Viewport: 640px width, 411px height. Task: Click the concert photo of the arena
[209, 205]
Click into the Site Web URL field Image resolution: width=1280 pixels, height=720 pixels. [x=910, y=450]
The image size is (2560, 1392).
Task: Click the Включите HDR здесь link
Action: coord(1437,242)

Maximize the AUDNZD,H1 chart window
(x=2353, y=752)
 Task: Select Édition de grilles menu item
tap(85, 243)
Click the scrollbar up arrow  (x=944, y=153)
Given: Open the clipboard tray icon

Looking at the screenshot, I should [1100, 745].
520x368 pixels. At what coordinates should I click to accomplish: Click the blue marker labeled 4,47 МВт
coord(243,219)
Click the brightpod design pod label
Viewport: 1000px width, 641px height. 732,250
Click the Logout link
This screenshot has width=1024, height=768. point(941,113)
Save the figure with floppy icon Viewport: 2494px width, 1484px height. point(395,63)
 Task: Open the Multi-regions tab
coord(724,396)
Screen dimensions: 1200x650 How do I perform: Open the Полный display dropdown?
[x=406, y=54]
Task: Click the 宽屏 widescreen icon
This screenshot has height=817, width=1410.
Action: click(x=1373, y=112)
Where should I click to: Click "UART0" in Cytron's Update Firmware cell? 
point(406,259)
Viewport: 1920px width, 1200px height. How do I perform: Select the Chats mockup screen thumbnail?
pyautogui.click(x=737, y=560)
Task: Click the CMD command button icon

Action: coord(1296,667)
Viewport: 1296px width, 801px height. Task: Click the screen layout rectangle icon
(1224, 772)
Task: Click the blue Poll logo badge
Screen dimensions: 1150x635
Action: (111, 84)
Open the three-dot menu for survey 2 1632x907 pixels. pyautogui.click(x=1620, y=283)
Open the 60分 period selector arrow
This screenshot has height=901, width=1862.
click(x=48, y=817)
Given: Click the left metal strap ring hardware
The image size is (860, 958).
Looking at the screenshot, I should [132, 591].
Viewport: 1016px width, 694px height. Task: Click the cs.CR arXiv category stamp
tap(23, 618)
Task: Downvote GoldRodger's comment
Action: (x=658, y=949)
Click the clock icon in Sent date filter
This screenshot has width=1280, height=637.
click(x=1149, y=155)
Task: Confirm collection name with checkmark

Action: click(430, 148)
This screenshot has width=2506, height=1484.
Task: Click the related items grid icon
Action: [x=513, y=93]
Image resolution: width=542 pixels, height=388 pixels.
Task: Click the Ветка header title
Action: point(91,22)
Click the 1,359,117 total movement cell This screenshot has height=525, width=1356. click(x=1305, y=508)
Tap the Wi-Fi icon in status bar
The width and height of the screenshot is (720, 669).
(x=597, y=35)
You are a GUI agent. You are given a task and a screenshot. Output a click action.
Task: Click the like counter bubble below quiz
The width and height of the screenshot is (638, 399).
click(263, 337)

····················

_Description of the task:_ Return all of the records above line for line, unchanged.

_Answer to this problem:_
Viewport: 640px width, 411px height. Task: Click the concert photo of the arena
[209, 205]
Click into the Site Web URL field Image resolution: width=1280 pixels, height=720 pixels. [x=910, y=450]
The image size is (2560, 1392).
Task: Click the Включите HDR здесь link
Action: coord(1437,242)

Maximize the AUDNZD,H1 chart window
(x=2353, y=752)
 Task: Select Édition de grilles menu item
tap(85, 243)
Click the scrollbar up arrow  (x=944, y=153)
Given: Open the clipboard tray icon

Looking at the screenshot, I should [1100, 745].
520x368 pixels. At what coordinates should I click to accomplish: Click the blue marker labeled 4,47 МВт
coord(243,219)
Click the brightpod design pod label
Viewport: 1000px width, 641px height. 732,250
Click the Logout link
This screenshot has width=1024, height=768. point(941,113)
Save the figure with floppy icon Viewport: 2494px width, 1484px height. point(395,63)
 Task: Open the Multi-regions tab
coord(724,396)
Screen dimensions: 1200x650 How do I perform: Open the Полный display dropdown?
[x=406, y=54]
Task: Click the 宽屏 widescreen icon
This screenshot has height=817, width=1410.
Action: click(x=1373, y=112)
Where should I click to: Click "UART0" in Cytron's Update Firmware cell? 
point(406,259)
Viewport: 1920px width, 1200px height. How do I perform: Select the Chats mockup screen thumbnail?
pyautogui.click(x=737, y=560)
Task: Click the CMD command button icon

Action: coord(1296,667)
Viewport: 1296px width, 801px height. Task: Click the screen layout rectangle icon
(1224, 772)
Task: Click the blue Poll logo badge
Screen dimensions: 1150x635
Action: (111, 84)
Open the three-dot menu for survey 2 1632x907 pixels. pyautogui.click(x=1620, y=283)
Open the 60分 period selector arrow
This screenshot has height=901, width=1862.
click(x=48, y=817)
Given: Click the left metal strap ring hardware
The image size is (860, 958).
Looking at the screenshot, I should [132, 591].
Viewport: 1016px width, 694px height. Task: Click the cs.CR arXiv category stamp
tap(23, 618)
Task: Downvote GoldRodger's comment
Action: (x=658, y=949)
Click the clock icon in Sent date filter
This screenshot has width=1280, height=637.
click(x=1149, y=155)
Task: Confirm collection name with checkmark

Action: click(430, 148)
This screenshot has width=2506, height=1484.
Task: Click the related items grid icon
Action: [x=513, y=93]
Image resolution: width=542 pixels, height=388 pixels.
Task: Click the Ветка header title
Action: point(91,22)
Click the 1,359,117 total movement cell This screenshot has height=525, width=1356. click(x=1305, y=508)
Tap the Wi-Fi icon in status bar
The width and height of the screenshot is (720, 669).
(x=597, y=35)
You are a GUI agent. You are given a task and a screenshot. Output a click action.
Task: Click the like counter bubble below quiz
The width and height of the screenshot is (638, 399).
click(263, 337)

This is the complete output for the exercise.